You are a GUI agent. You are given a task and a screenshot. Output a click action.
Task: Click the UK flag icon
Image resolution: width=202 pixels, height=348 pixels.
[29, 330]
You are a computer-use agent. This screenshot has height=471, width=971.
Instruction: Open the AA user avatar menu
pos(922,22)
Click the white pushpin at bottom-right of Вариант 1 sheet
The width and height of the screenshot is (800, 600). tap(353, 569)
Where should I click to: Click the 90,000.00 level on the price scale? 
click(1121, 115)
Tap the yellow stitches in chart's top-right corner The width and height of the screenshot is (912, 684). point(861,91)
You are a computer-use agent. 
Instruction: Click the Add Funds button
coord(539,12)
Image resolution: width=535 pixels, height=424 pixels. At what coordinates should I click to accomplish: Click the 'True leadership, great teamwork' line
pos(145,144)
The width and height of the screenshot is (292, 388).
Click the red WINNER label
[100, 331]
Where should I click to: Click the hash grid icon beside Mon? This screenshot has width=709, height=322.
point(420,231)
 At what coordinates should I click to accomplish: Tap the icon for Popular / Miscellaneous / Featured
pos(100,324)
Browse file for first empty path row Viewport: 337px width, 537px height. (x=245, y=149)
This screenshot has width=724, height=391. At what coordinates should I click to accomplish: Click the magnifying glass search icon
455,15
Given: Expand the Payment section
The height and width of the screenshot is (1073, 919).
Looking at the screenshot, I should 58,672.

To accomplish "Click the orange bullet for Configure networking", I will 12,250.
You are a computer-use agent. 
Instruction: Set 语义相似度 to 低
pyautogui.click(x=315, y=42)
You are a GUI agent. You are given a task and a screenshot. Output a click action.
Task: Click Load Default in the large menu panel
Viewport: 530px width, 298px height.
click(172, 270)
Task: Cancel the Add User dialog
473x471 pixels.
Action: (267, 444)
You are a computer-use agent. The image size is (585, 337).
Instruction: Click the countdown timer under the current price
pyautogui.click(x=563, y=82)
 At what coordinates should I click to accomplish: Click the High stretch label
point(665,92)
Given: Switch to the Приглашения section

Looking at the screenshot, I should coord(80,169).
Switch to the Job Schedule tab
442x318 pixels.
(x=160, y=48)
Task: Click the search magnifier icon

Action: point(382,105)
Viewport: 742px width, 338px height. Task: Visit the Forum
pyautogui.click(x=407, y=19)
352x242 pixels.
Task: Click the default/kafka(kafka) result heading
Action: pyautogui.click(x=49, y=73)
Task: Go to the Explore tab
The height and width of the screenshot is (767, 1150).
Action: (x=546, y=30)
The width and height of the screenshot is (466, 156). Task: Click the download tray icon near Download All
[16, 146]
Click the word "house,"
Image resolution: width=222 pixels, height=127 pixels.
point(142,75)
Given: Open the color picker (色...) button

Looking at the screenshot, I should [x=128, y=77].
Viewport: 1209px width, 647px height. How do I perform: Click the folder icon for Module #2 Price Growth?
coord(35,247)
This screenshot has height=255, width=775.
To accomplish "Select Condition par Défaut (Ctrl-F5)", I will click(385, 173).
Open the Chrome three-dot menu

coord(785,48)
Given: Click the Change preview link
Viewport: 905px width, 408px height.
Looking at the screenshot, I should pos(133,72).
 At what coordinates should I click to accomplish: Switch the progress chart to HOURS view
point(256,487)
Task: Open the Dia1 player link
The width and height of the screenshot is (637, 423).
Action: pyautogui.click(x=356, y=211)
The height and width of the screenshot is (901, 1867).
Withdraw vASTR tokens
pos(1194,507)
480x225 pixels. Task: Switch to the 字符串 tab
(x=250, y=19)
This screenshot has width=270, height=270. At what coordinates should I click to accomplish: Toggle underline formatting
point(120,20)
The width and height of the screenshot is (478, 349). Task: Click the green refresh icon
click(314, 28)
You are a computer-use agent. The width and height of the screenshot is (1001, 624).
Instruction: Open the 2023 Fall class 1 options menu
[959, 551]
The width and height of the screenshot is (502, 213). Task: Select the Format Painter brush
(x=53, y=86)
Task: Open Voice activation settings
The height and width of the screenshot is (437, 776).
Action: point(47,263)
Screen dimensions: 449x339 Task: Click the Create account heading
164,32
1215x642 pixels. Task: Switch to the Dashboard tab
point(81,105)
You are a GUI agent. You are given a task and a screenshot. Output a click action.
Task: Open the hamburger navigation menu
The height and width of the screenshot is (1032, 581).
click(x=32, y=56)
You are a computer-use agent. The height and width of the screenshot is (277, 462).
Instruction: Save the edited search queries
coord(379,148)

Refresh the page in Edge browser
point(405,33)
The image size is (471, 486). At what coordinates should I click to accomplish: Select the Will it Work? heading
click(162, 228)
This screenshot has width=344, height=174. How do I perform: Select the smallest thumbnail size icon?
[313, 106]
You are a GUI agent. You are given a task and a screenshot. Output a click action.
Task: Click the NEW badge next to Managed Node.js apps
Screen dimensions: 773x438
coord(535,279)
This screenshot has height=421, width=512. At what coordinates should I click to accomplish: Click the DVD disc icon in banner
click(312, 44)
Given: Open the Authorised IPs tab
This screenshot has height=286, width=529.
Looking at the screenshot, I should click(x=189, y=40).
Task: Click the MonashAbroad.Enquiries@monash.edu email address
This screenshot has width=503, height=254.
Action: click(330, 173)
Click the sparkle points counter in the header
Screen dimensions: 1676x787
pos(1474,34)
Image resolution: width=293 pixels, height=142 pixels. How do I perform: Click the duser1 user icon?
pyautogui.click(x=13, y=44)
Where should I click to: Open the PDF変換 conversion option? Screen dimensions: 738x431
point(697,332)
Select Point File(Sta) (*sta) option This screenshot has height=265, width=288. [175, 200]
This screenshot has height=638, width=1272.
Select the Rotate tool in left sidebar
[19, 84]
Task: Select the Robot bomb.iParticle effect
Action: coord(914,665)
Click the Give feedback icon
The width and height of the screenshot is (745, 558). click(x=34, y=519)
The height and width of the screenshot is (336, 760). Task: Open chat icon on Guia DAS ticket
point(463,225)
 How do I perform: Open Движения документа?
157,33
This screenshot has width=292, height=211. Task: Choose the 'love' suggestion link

= How to complete this task =
Among the lines above, please find those with "link" and copy them.

= Answer for the task =
Given: Click the Change preview link
Task: Open the Dia1 player link
This screenshot has width=292, height=211. Task: Choose the 'love' suggestion link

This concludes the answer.